Por todo ello, en 1938 el Banco de España recomendaba convalidar los signos dinerarios emitidos por la república, dejando para más adelante su canje. En otras palabras: derogar la ilegalización de la moneda republicana decretada en noviembre de 1936. Estas intenciones, sin embargo, no fueron atendidas.

En otro orden de cosas, la Junta de Defensa Nacional, en su papel de gobierno tan legítimo como el de la república, asumió como propia la obligación de honrar los pagos de la deuda pública. Sin embargo, el 11 de agosto decretó la moratoria en el pago de intereses hasta el final de la guerra. El 9 de enero de 1937, reguló los mecanismos para conocer el volumen de deuda situado en su zona.

Al iniciarse la guerra, la deuda pública del gobierno era de 22.000 millones de pesetas, tres cuartas partes de la misma era deuda amortizable a largo plazo. Apenas un 10% era deuda flotante, es decir, pagadera en dos años máximo. De toda esa cantidad, apenas 1.000 millones se debían en el exterior.

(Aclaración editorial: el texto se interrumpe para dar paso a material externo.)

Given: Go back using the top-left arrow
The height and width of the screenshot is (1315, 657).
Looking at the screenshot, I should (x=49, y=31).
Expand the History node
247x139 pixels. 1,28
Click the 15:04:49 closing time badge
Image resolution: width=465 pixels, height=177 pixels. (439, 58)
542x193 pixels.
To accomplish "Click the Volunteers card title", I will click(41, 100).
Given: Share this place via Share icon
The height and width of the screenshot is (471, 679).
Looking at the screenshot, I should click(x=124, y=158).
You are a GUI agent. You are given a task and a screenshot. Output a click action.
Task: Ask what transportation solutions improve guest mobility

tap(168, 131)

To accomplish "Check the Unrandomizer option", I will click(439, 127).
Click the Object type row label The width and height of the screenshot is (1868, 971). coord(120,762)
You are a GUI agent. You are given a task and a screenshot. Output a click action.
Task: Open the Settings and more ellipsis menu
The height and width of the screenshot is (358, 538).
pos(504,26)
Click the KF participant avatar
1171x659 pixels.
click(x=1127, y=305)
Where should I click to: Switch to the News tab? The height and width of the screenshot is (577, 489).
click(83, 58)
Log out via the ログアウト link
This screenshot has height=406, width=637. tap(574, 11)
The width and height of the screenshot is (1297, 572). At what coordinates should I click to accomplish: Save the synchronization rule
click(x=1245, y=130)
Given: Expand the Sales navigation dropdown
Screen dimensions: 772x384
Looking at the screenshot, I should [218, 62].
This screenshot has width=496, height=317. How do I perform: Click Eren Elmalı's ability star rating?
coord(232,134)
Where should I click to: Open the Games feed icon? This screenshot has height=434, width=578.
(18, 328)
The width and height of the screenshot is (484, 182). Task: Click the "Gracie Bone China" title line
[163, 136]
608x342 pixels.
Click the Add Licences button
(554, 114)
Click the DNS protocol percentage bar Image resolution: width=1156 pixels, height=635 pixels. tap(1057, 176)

Unos dos tercios de toda aquella deuda estaba en zona republicana en el momento del golpe; lo cual añadió otro problema, ya que sus poseedores iniciales, muy a menudo, no podían documentar su posesión, por ejemplo porque los títulos estuviesen en una caja de alquiler de las que el gobierno se había llevado por delante. Consecuentemente, el gobierno de Burgos decretó que sólo se abonarían los intereses de valores domiciliados en su zona, o en zonas republicanas rápidamente conquistadas por ellos. En la práctica, esto equivalió a dejar a muchos tenedores de deuda madrileños, levantinos y catalanes sur la paille.